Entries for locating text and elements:
▼

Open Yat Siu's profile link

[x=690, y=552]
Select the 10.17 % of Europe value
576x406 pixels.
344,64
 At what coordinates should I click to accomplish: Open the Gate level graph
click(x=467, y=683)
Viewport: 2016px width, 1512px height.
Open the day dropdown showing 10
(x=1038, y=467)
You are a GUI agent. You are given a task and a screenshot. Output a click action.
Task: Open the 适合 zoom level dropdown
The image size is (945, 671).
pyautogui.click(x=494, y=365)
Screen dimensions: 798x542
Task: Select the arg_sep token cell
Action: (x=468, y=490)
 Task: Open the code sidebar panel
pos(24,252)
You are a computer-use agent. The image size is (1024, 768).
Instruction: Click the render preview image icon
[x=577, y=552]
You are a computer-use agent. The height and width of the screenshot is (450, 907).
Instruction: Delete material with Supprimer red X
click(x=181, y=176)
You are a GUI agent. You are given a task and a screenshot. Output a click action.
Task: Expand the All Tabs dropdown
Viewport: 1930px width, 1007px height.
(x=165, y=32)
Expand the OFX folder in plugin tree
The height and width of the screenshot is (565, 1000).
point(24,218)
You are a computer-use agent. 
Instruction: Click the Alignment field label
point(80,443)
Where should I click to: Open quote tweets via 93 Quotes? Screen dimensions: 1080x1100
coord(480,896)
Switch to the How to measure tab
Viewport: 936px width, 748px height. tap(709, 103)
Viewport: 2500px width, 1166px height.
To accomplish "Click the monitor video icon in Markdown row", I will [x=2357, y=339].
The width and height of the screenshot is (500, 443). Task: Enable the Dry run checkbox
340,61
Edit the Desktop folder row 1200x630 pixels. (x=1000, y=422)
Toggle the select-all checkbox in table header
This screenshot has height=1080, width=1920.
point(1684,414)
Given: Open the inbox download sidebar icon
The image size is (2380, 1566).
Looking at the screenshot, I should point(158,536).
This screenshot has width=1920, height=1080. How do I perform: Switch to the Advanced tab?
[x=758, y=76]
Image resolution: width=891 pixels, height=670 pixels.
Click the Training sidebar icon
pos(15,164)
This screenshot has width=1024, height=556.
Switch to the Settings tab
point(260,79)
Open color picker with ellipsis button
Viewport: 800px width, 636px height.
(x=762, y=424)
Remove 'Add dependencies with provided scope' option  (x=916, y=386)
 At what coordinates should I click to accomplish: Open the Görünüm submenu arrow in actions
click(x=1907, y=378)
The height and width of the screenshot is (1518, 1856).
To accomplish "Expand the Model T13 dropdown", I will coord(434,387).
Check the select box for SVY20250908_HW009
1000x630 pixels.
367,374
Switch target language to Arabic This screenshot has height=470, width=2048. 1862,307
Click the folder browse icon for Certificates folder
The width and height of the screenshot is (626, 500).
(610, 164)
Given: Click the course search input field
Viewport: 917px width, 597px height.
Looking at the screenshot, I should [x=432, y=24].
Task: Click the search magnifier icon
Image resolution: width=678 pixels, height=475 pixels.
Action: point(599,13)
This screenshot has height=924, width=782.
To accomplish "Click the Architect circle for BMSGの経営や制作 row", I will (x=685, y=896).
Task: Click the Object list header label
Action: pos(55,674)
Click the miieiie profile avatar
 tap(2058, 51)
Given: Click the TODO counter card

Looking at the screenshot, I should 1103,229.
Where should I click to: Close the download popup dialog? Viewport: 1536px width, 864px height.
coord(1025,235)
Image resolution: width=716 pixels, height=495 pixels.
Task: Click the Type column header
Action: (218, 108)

▲

Given problem: Return the lines of the records from the line with "This screenshot has width=1024, height=556." up to and including the line with "Remove 'Add dependencies", reproduced without any change.

Result of this task:
This screenshot has width=1024, height=556.
Switch to the Settings tab
point(260,79)
Open color picker with ellipsis button
Viewport: 800px width, 636px height.
(x=762, y=424)
Remove 'Add dependencies with provided scope' option  (x=916, y=386)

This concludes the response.